» **PROBLEM STATEMENT**: Going through the data below, please show each line containing the string "timestamp".

[Saved data entries]
*** Block opens ***

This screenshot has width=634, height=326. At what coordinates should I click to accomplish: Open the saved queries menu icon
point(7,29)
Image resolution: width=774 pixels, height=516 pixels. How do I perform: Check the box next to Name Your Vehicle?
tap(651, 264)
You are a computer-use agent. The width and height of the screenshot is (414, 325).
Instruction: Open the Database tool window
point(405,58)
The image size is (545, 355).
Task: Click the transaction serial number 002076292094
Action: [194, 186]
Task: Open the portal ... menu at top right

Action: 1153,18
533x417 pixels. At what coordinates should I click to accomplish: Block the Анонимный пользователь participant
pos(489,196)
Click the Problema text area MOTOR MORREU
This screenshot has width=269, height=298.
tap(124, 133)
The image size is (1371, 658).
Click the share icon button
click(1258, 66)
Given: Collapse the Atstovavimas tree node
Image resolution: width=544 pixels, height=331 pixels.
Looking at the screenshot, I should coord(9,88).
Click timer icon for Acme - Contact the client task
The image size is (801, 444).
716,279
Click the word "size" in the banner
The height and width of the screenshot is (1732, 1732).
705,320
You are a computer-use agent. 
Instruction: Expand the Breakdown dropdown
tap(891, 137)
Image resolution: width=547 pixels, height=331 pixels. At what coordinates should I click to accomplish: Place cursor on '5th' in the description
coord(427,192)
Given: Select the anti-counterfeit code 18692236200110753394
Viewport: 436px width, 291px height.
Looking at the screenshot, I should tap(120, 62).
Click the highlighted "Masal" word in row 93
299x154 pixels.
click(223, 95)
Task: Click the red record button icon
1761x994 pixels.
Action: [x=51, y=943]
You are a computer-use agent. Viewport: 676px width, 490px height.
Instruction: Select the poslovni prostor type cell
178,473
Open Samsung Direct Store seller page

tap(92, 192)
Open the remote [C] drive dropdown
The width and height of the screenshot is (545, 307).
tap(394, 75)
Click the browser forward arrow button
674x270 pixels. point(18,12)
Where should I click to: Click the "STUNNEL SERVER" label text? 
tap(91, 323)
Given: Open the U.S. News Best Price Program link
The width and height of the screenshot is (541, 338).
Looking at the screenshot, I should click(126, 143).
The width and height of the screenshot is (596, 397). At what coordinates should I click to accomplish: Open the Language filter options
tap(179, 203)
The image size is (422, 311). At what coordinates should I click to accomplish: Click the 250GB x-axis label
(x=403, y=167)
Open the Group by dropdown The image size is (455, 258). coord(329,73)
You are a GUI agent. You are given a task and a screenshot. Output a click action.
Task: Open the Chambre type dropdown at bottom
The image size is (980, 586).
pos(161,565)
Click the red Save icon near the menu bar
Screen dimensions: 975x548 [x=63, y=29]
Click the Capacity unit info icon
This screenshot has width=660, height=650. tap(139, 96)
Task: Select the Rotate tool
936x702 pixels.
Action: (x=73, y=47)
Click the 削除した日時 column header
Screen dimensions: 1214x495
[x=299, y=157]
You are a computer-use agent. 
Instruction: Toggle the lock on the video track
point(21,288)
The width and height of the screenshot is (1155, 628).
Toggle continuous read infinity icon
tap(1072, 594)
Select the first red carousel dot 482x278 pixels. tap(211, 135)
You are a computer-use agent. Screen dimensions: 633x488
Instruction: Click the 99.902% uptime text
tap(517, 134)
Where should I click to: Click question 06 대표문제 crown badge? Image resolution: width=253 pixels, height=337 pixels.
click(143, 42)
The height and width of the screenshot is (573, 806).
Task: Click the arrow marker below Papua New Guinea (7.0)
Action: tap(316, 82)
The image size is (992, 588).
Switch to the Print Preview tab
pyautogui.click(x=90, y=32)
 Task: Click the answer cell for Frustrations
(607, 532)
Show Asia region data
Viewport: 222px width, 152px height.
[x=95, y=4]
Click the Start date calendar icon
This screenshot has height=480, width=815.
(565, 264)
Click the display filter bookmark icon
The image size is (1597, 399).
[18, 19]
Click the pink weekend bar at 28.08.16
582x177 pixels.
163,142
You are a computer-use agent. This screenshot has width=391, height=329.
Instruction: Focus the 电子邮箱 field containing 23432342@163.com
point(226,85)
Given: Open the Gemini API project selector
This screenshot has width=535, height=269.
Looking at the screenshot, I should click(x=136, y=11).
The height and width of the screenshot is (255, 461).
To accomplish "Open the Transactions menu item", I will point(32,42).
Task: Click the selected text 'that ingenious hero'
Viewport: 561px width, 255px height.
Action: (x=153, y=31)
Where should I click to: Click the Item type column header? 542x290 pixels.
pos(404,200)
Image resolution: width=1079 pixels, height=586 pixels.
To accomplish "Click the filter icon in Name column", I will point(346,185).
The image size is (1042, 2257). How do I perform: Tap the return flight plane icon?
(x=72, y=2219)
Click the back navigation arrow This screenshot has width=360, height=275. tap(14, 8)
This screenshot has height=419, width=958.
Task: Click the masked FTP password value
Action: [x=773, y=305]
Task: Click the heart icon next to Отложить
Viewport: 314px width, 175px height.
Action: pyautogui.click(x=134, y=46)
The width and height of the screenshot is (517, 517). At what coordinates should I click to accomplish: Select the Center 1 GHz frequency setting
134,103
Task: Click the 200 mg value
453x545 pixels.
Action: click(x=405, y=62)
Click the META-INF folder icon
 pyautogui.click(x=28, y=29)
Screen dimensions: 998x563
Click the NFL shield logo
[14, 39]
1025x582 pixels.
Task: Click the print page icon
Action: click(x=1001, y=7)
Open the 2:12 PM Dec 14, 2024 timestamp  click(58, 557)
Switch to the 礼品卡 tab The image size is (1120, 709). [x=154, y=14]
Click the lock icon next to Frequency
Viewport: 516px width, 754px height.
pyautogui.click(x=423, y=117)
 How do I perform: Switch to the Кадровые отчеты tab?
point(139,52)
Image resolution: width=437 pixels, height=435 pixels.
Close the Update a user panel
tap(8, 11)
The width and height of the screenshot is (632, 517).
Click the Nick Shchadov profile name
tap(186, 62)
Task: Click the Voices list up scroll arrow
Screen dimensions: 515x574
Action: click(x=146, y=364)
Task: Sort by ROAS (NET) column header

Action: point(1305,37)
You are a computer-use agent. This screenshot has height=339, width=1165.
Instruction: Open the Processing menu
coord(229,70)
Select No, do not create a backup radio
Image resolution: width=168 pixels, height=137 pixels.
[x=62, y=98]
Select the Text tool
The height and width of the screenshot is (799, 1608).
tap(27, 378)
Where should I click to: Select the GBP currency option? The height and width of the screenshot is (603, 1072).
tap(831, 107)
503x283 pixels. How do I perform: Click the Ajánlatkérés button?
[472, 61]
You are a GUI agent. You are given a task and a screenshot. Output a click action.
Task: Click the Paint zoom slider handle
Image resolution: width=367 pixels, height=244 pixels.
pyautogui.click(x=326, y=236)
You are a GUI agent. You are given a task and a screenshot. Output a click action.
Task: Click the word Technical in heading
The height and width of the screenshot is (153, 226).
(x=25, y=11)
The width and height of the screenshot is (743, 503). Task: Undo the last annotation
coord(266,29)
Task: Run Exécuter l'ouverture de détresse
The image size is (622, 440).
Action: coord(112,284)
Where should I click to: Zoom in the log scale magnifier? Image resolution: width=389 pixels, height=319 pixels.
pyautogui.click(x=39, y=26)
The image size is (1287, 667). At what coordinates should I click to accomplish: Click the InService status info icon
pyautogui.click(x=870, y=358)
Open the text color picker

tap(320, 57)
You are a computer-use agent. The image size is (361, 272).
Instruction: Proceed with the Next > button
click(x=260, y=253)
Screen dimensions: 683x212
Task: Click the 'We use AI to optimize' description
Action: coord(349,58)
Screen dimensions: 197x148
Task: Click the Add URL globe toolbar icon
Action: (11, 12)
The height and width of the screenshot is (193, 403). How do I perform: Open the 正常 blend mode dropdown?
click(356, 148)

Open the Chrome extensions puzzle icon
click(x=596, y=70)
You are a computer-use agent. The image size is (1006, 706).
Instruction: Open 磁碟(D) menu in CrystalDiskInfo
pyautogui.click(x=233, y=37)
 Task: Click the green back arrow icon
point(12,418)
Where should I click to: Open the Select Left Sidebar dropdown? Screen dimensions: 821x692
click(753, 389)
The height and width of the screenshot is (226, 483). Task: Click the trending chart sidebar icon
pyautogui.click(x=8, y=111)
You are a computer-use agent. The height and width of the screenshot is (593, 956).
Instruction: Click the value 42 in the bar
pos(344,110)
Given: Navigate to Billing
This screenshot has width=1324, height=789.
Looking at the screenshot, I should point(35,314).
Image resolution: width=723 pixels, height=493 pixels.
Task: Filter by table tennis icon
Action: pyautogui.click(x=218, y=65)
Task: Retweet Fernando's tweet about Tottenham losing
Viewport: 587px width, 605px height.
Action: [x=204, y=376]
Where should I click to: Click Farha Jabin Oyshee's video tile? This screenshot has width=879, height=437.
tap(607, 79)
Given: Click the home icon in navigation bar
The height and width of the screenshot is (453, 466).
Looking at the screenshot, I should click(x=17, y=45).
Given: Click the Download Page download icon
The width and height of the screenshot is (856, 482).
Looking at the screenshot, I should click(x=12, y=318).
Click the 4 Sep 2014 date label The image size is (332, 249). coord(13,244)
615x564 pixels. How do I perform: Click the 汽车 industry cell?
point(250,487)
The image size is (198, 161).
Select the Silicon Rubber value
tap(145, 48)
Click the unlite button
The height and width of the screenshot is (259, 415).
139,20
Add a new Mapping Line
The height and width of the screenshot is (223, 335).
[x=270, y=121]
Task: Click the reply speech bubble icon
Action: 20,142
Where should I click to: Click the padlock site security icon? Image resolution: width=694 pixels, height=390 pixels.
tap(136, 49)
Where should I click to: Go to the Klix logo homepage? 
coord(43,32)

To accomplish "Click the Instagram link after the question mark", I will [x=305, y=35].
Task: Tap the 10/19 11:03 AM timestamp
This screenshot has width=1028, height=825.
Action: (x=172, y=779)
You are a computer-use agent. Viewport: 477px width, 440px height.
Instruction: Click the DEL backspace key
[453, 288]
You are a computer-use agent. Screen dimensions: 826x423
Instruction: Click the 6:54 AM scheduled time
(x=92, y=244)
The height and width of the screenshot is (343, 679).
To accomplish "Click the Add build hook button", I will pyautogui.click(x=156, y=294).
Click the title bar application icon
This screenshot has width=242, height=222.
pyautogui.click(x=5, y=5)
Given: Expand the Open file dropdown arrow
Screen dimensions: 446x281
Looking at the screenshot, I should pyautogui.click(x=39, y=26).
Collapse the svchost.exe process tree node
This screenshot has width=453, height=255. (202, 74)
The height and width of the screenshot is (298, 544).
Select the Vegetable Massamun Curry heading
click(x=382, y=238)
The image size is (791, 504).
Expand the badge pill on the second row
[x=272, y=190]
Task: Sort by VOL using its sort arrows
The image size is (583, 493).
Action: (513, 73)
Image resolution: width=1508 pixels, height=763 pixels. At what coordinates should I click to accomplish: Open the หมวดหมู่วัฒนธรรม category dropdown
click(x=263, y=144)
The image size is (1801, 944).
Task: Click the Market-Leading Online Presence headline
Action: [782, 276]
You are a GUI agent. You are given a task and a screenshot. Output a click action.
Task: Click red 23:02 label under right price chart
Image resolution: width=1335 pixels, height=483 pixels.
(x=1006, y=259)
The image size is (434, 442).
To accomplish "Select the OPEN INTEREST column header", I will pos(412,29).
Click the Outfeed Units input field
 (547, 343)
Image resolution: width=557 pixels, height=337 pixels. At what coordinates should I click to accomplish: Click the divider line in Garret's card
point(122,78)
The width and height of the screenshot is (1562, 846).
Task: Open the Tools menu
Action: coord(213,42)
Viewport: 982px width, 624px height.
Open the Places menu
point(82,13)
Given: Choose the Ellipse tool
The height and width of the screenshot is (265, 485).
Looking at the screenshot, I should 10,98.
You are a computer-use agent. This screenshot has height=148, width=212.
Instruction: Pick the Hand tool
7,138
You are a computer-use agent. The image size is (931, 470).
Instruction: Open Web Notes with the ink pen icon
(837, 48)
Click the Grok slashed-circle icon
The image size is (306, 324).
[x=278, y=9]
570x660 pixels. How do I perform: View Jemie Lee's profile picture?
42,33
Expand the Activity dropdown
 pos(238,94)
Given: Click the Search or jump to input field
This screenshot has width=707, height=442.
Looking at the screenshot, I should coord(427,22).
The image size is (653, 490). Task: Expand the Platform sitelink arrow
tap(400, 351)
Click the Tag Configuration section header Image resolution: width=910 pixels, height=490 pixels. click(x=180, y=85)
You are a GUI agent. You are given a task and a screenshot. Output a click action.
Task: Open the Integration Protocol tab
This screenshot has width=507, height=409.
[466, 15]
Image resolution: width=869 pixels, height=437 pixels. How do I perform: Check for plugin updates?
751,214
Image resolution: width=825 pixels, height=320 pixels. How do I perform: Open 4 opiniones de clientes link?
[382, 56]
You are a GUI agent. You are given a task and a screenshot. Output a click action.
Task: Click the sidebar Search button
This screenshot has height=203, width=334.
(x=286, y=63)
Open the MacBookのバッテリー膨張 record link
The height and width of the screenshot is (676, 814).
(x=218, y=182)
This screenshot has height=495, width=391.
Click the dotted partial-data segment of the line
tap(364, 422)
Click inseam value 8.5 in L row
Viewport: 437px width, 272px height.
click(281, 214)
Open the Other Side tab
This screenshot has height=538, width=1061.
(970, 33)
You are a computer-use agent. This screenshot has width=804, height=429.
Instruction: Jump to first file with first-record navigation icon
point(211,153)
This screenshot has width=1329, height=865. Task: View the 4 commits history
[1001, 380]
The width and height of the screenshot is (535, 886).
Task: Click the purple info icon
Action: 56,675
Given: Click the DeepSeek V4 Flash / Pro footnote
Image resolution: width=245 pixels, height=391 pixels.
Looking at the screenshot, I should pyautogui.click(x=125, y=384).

*** Block closes ***

» **SOLUTION FOR THIS PROBLEM**:
Open the 2:12 PM Dec 14, 2024 timestamp  click(58, 557)
Task: Tap the 10/19 11:03 AM timestamp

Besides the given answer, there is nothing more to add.